Ronnie Lendrum

Personal information
- Nationality: British (Welsh)
- Born: 2 July 1938 Rhydyfelin, Ponytpridd, Wales
- Died: 26 February 2020 (aged 81) Bridgnorth, Shropshire, England

Sport
- Sport: Boxing
- Event: Bantamweight
- Club: Gilesports, Cardiff Fisher BC, London Worthing BC

= Ronnie Lendrum =

Welsh boxer

Ronald John Lendrum born Chapple (2 July 1938 – 26 February 2020) was a boxer who competed for Wales at the Commonwealth Games.

== Biography ==
Lendrum, born in Rhydyfelin, moved to live with his sister in Worthing and started boxing at West Tarring County Secondary School in Worthing.

He boxed out of the Gilesports, Cardiff and Fisher, London, and was the 1960 Welsh ABA champion at featherweight. The following year boxing for Worthing BC, he won a second Welsh title but at the lighter weight of bantamweight. A machine minder for a window frame manufactuer called James Coupar, he struggled to maintain the weight in the bantamweight class and chose to step back up to featherweight.

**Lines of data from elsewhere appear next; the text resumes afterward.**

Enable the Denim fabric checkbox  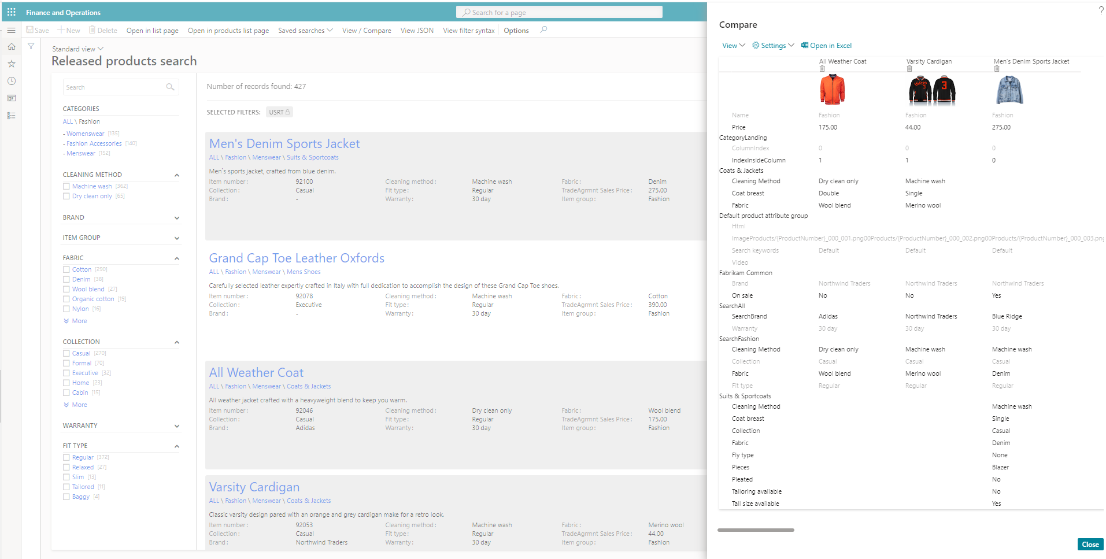[x=66, y=279]
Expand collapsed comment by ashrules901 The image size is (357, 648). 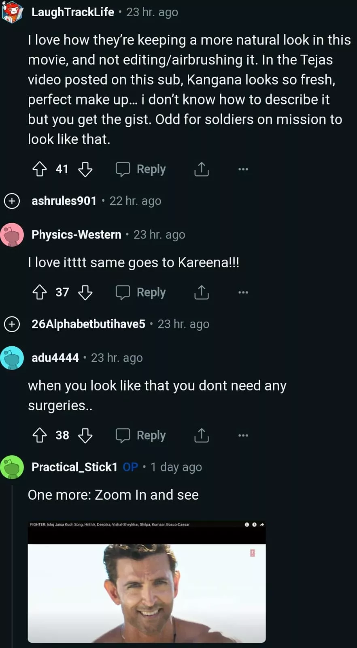(x=12, y=201)
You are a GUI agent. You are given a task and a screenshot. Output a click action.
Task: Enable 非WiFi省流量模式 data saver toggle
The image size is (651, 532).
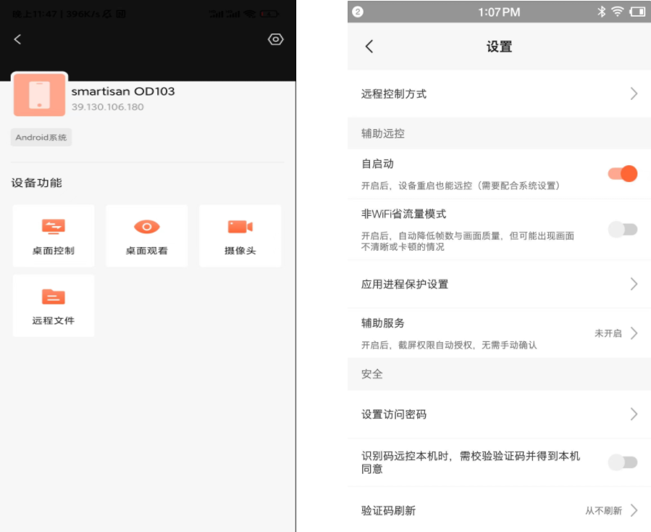(x=623, y=230)

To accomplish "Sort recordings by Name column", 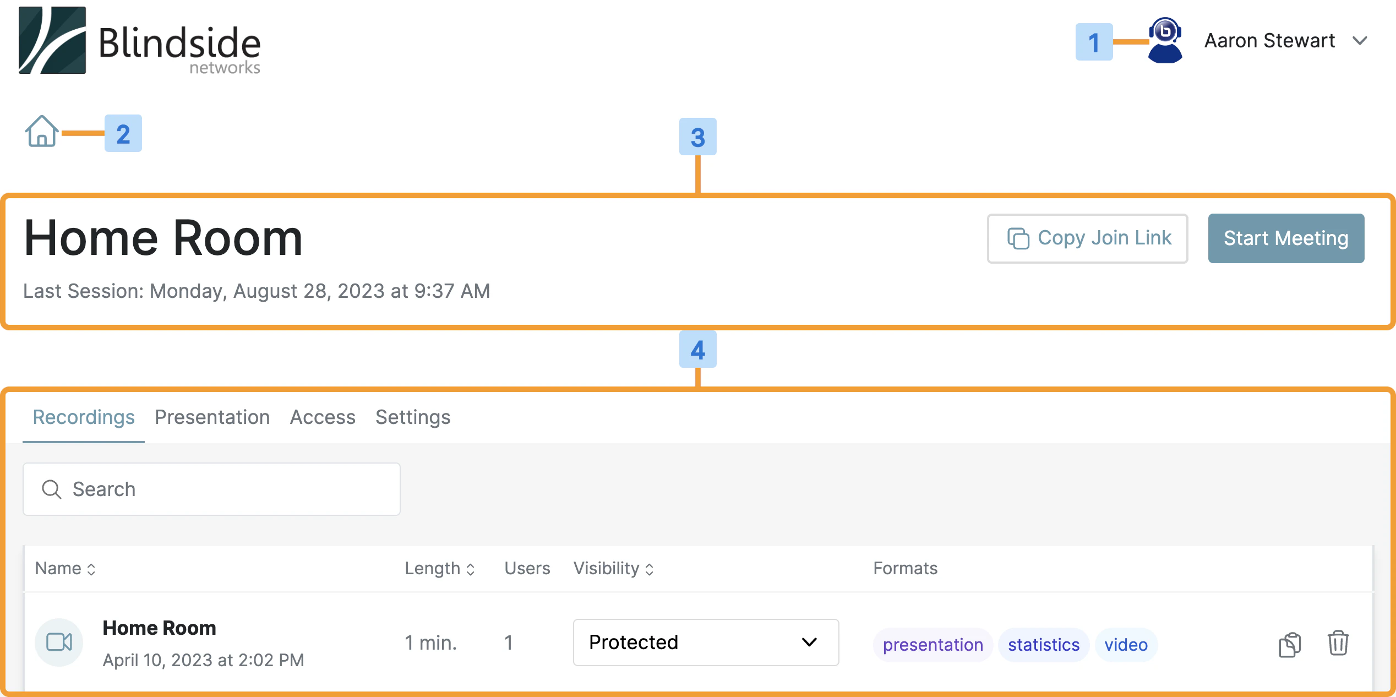I will [x=66, y=568].
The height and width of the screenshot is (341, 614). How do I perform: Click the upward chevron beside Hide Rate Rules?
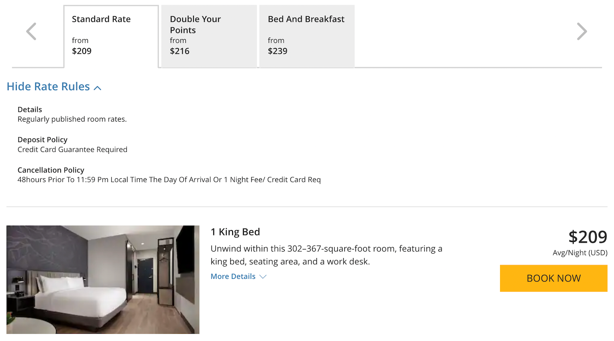(97, 87)
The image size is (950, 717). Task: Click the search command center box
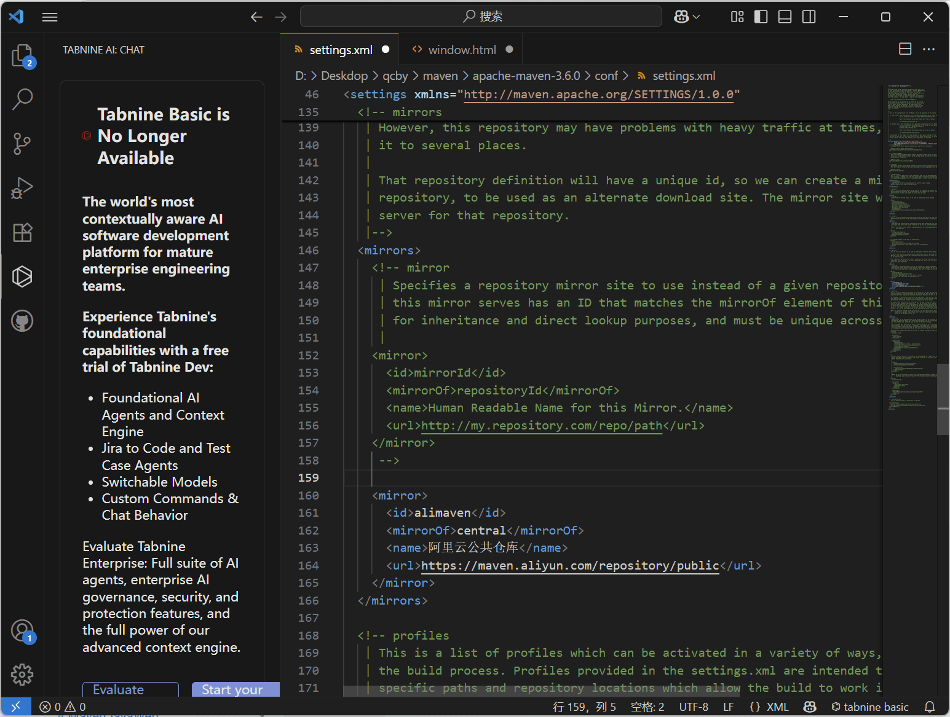coord(481,17)
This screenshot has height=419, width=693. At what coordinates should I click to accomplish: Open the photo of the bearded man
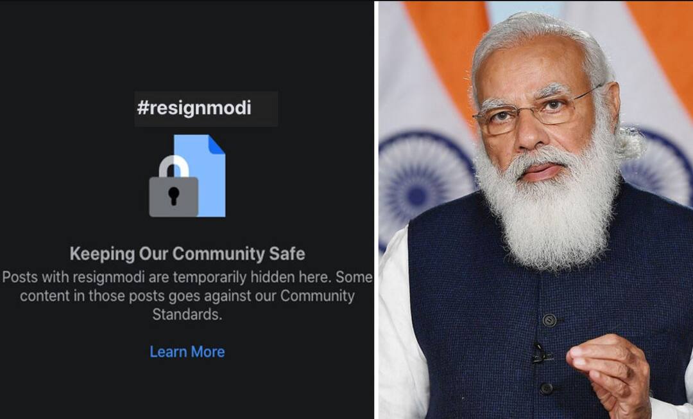536,210
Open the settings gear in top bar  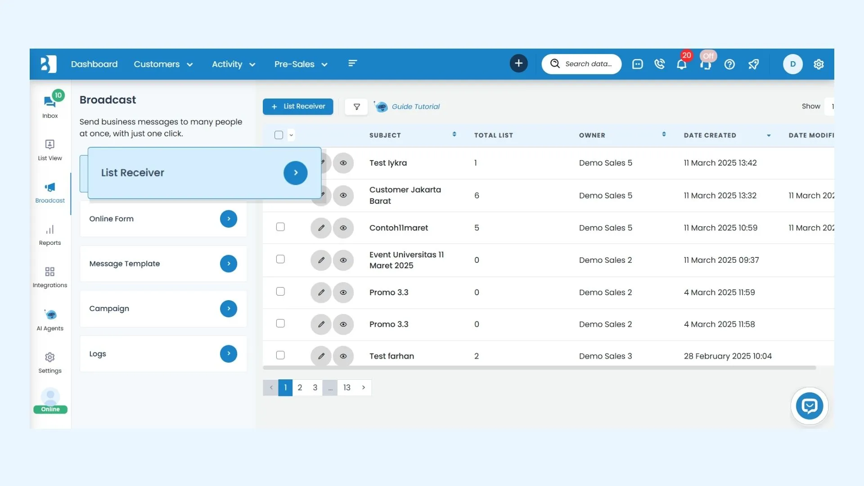pos(819,64)
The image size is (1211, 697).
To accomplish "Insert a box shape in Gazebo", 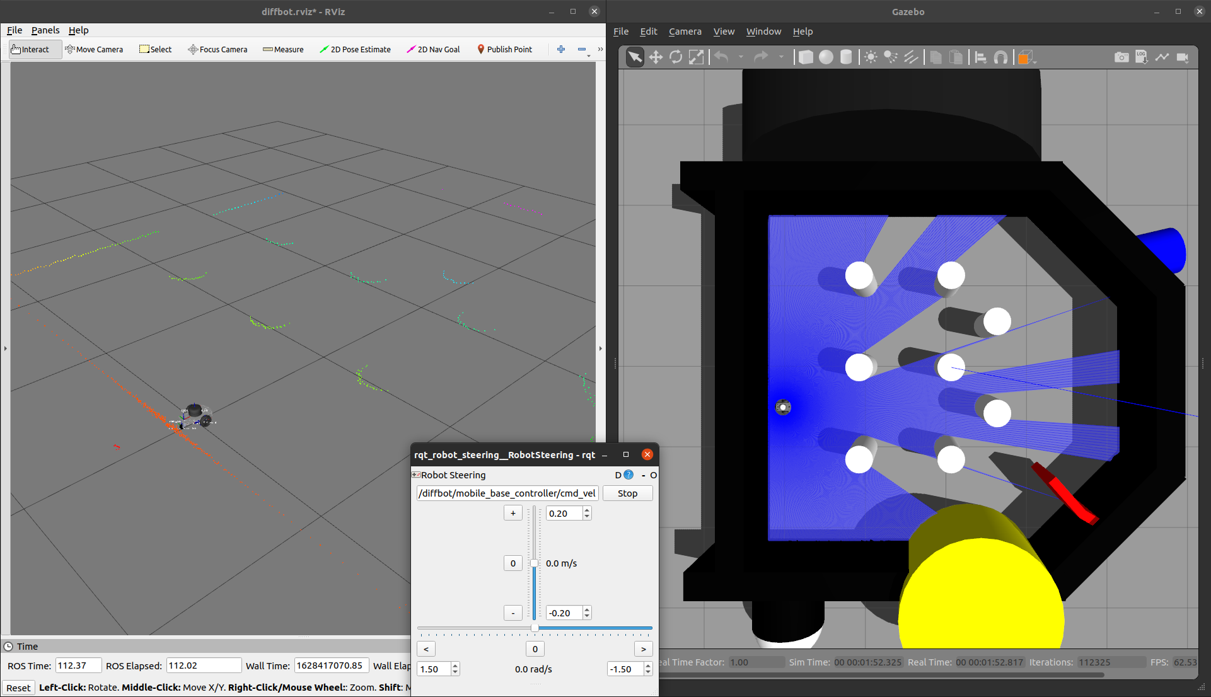I will tap(805, 57).
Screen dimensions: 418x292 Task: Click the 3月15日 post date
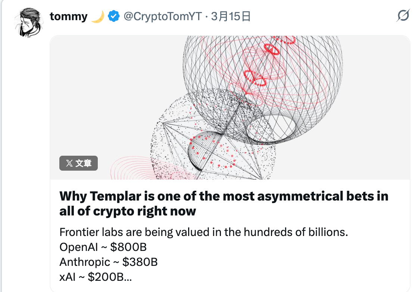click(x=231, y=16)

Living in Browning Road and then Leigh Road, Worthing, and despite losing the top of three of his fingers in a work accident, he represented Wales at international level and in March 1962 won a third Welsh title at featherweight.

He was selected for the 1962 Welsh team for the 1962 British Empire and Commonwealth Games in Perth, Australia. He competed in the featherweight category, where he was beaten by Ted Stone of Australia in the quarter-final round.